- RECORD EXTRACTS -
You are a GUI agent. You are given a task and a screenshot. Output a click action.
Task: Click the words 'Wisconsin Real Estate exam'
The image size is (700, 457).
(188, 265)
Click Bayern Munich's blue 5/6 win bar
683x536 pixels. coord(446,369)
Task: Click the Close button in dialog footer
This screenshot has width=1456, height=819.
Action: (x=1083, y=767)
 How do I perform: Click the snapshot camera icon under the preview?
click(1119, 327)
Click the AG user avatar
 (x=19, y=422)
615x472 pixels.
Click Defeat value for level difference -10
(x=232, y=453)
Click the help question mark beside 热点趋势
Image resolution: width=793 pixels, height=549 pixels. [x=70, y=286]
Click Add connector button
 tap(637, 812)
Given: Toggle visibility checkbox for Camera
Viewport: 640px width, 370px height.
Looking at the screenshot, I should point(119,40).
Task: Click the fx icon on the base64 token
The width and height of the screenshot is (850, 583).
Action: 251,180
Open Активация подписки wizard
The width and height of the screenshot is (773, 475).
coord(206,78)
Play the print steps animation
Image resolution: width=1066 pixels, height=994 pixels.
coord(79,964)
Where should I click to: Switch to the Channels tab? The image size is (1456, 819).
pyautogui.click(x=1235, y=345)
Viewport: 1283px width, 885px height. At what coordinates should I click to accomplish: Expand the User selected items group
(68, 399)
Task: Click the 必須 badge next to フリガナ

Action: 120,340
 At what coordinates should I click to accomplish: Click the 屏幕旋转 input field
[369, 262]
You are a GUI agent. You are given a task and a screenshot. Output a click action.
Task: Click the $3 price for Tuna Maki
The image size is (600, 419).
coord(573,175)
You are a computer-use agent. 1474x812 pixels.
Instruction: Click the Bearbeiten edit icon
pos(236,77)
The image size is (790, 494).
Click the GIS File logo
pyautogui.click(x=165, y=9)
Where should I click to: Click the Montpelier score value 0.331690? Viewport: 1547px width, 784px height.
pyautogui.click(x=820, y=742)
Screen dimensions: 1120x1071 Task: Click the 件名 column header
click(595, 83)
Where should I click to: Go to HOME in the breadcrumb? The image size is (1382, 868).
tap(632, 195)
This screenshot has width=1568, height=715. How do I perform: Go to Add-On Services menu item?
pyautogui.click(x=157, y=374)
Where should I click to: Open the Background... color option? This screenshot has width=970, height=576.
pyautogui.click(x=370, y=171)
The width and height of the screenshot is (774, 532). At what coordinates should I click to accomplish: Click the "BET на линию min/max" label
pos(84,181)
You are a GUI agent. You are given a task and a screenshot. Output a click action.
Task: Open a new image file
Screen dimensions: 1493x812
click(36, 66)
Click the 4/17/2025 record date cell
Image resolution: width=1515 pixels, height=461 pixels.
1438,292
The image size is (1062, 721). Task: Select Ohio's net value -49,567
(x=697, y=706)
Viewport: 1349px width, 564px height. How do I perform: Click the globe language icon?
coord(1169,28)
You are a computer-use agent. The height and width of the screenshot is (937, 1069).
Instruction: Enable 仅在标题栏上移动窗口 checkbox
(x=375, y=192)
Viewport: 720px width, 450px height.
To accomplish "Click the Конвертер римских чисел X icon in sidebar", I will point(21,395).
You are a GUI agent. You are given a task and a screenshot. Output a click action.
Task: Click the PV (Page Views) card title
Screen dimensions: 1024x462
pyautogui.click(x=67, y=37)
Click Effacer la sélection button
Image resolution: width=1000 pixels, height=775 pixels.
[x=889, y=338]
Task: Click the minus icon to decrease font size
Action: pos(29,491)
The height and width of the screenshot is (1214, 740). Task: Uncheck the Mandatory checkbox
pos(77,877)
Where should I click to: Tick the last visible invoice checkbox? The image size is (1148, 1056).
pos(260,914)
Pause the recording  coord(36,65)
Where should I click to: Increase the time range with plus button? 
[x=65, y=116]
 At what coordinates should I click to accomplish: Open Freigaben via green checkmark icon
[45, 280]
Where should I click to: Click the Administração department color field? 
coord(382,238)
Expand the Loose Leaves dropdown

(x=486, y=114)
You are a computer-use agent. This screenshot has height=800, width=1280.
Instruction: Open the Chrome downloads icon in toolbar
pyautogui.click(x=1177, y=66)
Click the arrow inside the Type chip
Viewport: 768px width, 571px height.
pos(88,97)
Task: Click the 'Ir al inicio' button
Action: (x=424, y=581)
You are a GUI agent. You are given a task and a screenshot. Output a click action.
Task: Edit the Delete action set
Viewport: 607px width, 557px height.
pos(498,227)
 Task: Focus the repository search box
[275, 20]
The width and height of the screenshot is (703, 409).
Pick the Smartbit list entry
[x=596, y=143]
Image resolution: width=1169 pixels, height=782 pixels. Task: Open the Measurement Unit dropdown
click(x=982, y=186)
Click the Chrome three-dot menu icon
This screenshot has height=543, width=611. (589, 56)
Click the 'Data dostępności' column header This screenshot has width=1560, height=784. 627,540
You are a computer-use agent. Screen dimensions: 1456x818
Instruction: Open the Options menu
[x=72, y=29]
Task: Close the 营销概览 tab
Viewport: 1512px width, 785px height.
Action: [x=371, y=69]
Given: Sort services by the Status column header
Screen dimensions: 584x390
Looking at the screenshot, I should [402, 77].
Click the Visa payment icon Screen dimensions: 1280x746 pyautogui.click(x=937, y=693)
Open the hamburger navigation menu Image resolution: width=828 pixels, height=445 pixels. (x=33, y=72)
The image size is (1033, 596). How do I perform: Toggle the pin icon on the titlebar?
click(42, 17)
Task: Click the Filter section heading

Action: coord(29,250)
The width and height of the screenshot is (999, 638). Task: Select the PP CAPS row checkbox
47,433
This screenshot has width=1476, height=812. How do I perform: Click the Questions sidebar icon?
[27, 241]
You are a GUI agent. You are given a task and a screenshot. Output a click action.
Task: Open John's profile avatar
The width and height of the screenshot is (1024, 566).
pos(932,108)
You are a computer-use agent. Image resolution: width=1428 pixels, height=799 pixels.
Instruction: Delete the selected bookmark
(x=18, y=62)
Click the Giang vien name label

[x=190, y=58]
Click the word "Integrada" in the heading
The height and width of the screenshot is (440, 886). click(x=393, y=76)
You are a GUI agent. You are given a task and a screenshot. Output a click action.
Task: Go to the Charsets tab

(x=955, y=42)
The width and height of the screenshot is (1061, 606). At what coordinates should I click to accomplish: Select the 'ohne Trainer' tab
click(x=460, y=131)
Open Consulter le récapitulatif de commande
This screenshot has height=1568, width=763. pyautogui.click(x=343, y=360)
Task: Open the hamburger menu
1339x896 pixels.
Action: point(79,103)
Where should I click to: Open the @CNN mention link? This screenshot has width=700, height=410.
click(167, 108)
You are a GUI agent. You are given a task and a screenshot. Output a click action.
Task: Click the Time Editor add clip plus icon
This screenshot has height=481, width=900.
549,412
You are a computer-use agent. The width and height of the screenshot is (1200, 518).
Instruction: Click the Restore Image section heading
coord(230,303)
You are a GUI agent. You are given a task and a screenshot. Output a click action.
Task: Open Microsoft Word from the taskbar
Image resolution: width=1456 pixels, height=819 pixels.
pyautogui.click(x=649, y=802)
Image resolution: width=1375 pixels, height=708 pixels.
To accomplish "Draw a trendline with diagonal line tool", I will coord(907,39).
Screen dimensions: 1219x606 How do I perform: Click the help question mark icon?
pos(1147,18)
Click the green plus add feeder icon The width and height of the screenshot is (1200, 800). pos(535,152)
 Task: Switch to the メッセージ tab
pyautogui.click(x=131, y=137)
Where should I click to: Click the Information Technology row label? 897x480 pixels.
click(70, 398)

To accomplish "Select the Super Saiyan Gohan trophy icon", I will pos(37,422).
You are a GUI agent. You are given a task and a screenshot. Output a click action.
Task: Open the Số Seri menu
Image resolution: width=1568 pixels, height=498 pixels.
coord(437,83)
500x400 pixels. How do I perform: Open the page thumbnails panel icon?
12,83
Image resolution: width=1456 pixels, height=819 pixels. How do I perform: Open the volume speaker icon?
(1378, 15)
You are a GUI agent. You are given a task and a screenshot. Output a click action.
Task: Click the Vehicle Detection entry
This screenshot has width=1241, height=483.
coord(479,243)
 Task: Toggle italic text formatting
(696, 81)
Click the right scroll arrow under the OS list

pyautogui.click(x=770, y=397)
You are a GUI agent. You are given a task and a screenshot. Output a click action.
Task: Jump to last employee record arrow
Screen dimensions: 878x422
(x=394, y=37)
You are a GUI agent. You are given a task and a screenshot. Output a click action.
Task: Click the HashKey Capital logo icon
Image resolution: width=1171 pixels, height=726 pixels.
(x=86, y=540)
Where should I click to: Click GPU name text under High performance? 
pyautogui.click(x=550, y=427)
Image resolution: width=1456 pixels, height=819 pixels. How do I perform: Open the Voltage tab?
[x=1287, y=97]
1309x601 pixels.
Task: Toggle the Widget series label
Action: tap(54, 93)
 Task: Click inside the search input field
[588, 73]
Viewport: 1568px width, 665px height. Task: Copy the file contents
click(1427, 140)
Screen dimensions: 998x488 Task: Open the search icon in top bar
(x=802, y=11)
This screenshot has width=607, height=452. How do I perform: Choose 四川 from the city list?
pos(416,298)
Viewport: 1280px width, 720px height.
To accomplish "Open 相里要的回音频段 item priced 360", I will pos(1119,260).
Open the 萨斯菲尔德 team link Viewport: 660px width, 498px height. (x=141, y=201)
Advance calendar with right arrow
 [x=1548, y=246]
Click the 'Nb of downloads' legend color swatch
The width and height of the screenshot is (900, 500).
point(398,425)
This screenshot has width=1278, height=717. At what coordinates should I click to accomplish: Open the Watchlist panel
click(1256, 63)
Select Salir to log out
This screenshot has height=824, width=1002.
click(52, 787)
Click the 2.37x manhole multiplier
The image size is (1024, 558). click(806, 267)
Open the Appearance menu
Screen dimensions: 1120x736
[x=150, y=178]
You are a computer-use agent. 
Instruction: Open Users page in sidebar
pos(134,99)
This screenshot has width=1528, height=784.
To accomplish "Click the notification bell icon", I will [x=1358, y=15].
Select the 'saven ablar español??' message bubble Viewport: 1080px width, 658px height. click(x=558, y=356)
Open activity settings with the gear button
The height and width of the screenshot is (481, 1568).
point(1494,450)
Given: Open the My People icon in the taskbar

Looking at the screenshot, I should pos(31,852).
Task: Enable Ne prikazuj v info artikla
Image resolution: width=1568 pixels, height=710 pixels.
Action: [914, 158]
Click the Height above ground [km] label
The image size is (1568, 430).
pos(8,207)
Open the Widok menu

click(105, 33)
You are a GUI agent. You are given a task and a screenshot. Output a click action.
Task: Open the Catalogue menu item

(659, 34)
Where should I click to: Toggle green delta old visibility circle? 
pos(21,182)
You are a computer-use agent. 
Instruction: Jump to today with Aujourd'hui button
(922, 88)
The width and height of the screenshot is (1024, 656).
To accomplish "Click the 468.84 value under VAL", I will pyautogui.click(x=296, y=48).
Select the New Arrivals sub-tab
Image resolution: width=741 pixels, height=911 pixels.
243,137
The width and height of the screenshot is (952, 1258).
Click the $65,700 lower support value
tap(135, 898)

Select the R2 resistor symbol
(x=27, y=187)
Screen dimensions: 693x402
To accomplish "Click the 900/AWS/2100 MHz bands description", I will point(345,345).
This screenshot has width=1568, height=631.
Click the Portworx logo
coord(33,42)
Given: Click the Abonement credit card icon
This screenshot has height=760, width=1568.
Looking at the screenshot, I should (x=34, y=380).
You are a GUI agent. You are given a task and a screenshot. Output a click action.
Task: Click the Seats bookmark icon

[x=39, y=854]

- WHAT YOU WILL DO -
Rewrite the stretch of the material from the line that contains "This screenshot has width=607, height=452." through the line that contains "pos(134,99)" as a numbered list, leaving out blank lines. Include both of those lines.

- EXERCISE SOLUTION -
1. This screenshot has width=607, height=452. How do I perform: Choose 四川 from the city list?
2. pos(416,298)
3. Viewport: 1280px width, 720px height.
4. To accomplish "Open 相里要的回音频段 item priced 360", I will pos(1119,260).
5. Open the 萨斯菲尔德 team link Viewport: 660px width, 498px height. (x=141, y=201)
6. Advance calendar with right arrow
7.  [x=1548, y=246]
8. Click the 'Nb of downloads' legend color swatch
9. The width and height of the screenshot is (900, 500).
10. point(398,425)
11. This screenshot has width=1278, height=717. At what coordinates should I click to accomplish: Open the Watchlist panel
12. click(1256, 63)
13. Select Salir to log out
14. This screenshot has height=824, width=1002.
15. click(52, 787)
16. Click the 2.37x manhole multiplier
17. The image size is (1024, 558). click(806, 267)
18. Open the Appearance menu
19. Screen dimensions: 1120x736
20. [x=150, y=178]
21. You are a computer-use agent. 
22. Instruction: Open Users page in sidebar
23. pos(134,99)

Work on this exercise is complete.